I don’t think, as it happens, that we live in a universe filled only with chance and gas. I think the reality of our inter-connected nature on this planet and this solar system is much vaster, much harder to comprehend, than that. I think our lives, much like the universe, are both impossibly small and imposssibly large all at once. When I think about my life—all of the relationships and experiences and things that I have, some of them brought together by chance, others brought together through dint of luck and hard work—itself a kind of gravity bringing things into orbit—and still other things that have landed in my life simply as gifts—it feels as vast as a universe. And there are billions of lives circling around mine all at the same time. Billions of other person-universes just going about the day, laughing and crying and being sad or ecstatic or watching their dreams come true while others watch their dreams whittle down into nothing. It is all happening, right now, all at the same time.
So of course there are other planets out there in the so-called habitable zone around other stars. (Though isn’t that itself something to explore?

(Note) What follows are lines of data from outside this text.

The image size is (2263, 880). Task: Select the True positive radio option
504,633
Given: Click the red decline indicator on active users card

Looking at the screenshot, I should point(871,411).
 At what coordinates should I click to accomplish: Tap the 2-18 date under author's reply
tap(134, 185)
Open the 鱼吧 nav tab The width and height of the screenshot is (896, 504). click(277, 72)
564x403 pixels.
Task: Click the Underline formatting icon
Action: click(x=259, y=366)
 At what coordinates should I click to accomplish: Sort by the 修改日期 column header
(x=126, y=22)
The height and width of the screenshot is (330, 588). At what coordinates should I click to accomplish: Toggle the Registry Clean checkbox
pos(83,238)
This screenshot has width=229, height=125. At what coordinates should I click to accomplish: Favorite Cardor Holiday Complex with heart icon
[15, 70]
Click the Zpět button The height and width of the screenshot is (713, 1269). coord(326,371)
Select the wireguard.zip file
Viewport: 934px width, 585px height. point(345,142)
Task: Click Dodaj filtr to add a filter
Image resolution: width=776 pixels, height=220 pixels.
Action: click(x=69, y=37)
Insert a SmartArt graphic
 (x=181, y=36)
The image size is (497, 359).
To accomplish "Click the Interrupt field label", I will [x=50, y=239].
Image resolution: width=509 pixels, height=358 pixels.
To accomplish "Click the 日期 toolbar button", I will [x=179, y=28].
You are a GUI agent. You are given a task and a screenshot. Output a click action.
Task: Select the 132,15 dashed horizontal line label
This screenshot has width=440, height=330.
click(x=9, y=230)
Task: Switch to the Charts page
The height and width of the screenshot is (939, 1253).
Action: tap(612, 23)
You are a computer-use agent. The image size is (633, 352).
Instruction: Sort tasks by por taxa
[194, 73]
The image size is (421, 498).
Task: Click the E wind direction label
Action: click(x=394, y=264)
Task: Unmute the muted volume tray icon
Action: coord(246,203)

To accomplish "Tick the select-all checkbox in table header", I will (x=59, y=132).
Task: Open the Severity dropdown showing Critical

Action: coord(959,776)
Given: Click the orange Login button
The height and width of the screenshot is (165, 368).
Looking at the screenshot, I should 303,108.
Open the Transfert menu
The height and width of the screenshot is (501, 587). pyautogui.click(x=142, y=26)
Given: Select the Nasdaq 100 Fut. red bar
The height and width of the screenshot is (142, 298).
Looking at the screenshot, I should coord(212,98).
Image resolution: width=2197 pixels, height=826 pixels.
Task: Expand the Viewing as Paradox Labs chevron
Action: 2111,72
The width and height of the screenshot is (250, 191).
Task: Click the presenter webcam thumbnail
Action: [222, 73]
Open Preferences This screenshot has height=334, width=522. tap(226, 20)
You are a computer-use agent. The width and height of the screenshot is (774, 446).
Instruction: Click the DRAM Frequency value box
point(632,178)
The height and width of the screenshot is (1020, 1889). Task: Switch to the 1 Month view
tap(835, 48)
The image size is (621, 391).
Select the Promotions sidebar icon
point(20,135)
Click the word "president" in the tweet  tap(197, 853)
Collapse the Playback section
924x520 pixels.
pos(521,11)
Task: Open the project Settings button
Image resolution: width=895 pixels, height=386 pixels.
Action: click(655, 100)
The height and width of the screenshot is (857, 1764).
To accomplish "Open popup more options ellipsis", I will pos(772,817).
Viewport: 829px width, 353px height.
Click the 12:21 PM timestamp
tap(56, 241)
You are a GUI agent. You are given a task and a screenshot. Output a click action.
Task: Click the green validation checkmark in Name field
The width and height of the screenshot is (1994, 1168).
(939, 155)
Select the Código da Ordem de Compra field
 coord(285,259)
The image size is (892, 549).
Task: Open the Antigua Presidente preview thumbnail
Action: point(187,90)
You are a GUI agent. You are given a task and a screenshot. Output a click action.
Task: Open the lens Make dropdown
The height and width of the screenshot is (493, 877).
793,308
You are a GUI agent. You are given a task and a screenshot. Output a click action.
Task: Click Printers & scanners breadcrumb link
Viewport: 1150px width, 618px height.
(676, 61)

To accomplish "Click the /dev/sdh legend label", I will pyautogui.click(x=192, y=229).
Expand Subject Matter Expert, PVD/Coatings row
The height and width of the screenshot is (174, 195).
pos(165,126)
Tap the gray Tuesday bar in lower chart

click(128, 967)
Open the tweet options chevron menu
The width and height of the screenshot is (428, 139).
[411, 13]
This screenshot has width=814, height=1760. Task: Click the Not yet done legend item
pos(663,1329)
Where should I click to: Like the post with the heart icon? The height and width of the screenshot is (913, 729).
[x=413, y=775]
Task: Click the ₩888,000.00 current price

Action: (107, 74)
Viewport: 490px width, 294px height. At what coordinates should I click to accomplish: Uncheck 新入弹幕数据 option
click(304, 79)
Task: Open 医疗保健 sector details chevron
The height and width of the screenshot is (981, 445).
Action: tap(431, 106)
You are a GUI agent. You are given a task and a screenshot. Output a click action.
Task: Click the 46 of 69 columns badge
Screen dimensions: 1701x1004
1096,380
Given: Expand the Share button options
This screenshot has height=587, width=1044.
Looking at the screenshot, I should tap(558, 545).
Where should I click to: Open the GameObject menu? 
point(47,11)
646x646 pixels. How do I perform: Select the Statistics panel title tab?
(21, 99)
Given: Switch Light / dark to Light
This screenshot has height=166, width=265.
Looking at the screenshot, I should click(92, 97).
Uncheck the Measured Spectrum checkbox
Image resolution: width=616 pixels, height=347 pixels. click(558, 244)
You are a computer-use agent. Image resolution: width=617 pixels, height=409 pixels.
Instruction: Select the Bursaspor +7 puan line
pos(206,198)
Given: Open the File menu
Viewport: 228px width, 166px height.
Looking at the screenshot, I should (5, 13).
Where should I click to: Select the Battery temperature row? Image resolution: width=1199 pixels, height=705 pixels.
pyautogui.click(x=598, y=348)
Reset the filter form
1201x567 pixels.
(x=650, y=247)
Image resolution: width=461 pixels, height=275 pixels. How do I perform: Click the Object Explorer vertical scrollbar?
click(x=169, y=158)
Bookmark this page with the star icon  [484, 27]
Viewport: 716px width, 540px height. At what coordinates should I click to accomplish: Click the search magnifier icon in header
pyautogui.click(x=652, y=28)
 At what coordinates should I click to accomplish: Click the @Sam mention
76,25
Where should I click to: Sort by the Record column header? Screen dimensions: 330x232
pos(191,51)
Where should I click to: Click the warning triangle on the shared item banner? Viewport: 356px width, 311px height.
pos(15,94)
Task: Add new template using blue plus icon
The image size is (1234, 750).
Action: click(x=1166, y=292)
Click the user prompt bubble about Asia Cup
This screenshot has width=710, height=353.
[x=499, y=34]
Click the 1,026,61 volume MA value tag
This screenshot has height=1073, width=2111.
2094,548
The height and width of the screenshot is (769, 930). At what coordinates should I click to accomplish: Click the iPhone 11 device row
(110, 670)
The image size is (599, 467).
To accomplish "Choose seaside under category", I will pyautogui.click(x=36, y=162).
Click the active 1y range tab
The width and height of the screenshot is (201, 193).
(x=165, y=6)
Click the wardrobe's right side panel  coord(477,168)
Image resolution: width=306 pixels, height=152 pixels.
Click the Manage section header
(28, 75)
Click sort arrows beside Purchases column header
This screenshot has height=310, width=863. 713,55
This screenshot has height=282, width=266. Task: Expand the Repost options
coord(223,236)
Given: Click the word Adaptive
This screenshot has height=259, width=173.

Habitable meaning the habitable that we know and understand. But surely there are lifeforms out there in the universe that require other things to survive. We just don’t know about them yet. Isn’t that exciting? Doesn’t it make you feel comfortable and cozy to know that we are all of us so small, and yet also all a part of something much bigger?)
And of course there are lessons to be learned in the choices around things at once as small and as vast as orthopaedic surgery, or letting go of relationships, or letting go in general.
Of course that immensity of the universe around us exists right here, too, in the impossible possible glories, small and large, of the lives that we’re all living.
Sending you all a spot of wonder as we move through these grey days of January. I hope the vastness of the world we inhabit gives your soul a boost.